Figure 11: Capital and Operating Funds per Capita, Total, Fares, Federal, State/Local, 1991-2013
Transit Agency | Total Cap + Op Funds per capita | Fares per capita | Federal Cap + Op Funds per capita | State/Local Cap + Op Funds per capita |
---|---|---|---|---|
MBTA | $8,137 | $1,697 | $960 | $5,480 |
SEPTA | $4,967 | $1,380 | $914 | $2,672 |
CTA | $3,633 | $1,114 | $639 | $1,880 |
WMATA | $7,278 | $2,216 | $1,517 | $3,545 |
LACMTA | $2,262 | $442 | $458 | $1,397 |
MTA | $5,711 | $1,074 | $1,324 | $3,313 |
AVERAGE OF PEERS | $4,770 | $1,245 | $970 | $2,561 |
MBTA VS PEER GROUP AVG | 170.6% | 136.3% | 98.9% | 214.0% |
MBTA RANK | 1 | 2 | 3 | 1 |
In figure 12 we compare the MBTA’s total operating funding per capita between 1991 and 2013 to the average of the five peer transit agencies, discussed above.
Figure 12: All Funds per capita, 1991-2013
In figure 13 we compare the MBTA’s state and local operating funding per capita to the average of the five peer transit agencies over the same period.
Figure 13: State and Local Capital and Operating Funds per capita, MBTA vs. Peer Group Average, 1991-2013
Once again, an analysis of the INTDAS Peer Likeness group demonstrates that the MBTA has seen, relative to other like systems, a very high level of investment when both capital and operating funds are included. The analysis strongly suggests that the MBTA’s substantially higher level of “all funds” per capita (in its urbanized service area) has been due to a very high state and local (as opposed to federal) investment, relative to other systems, over the period studied (1991-2013).
Conclusion
Since 1991, Massachusetts residents have paid more than twice as much per capita as the average for residents served by the MBTA’s five peer transit systems when both capital and operating funds are considered (figure 13). This extremely high level of state and local investment does not include fare revenues and federal capital and operating funds. In other words, our subsidies to the MBTA, including state and local subsidies in the form of capital and operating funding, are inordinately higher than those provided to the peer transit agencies identified by a federally funded database.

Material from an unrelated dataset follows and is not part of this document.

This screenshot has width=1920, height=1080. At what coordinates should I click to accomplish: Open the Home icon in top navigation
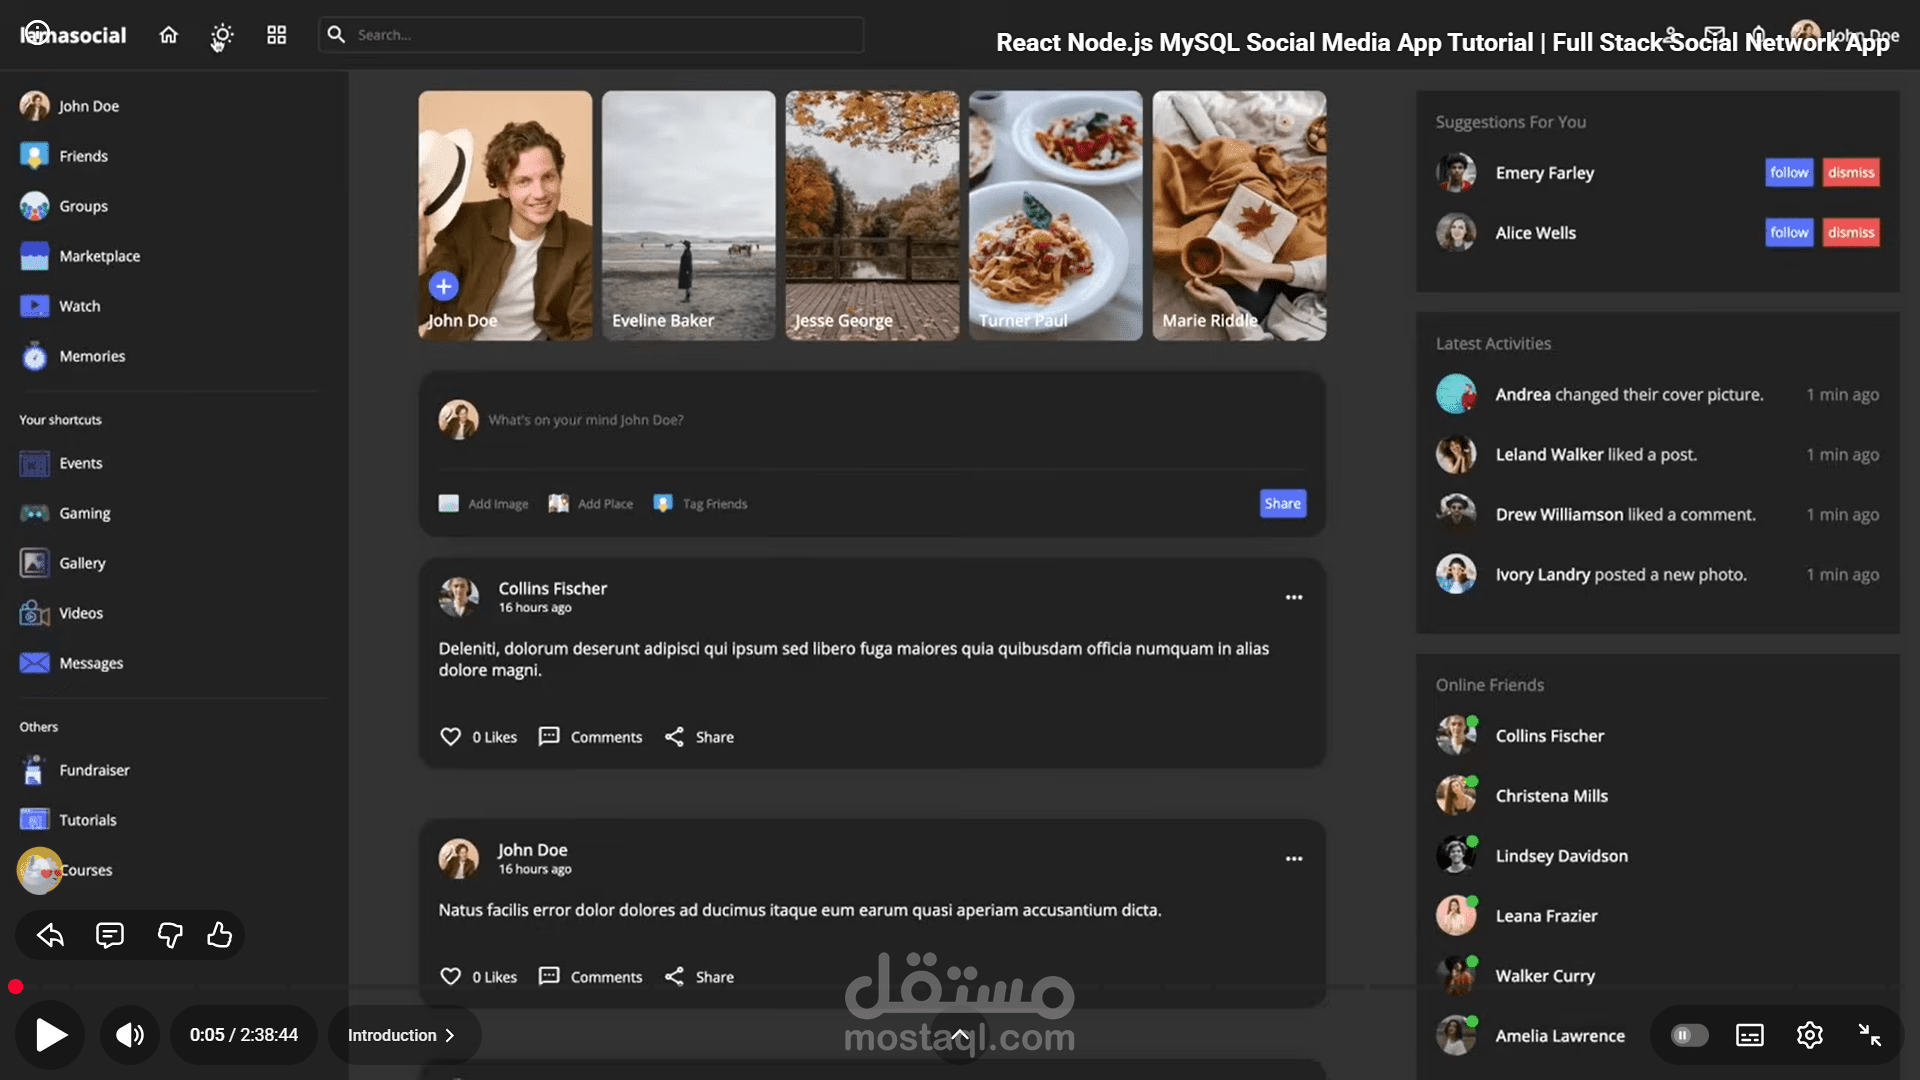[x=168, y=34]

There are a number of reasons why this is the case, but let us cite two: First and foremost, the MBTA has undertaken capital projects and paid for them with state and local funds to a far greater degree than other transit systems have done. Secondly, the state has paid for much of the MBTA’s debt service whereas other agencies pay proportionately much more. As a 2011 MassDOT report, Beyond Boston: A Transit Study for the Commonwealth, stated, nearly half (49 percent) of operating funds received from the state are used for debt service. Indeed, that is why any analysis of MBTA spending must consider all sources of operating and capital funding, not just the traditional ones that appear on the revenue and expense balance sheet.
By any reasonable measure – capital, operating, or both – the MBTA has not been cash starved. And the residents of Massachusetts have paid far more to date, relative to those served by other like agencies, to ensure that the Authority has sufficient resources.
The focus of state and agency officials must be on system reforms to bring the MBTA to the point where it provides the high quality of service we are already paying for.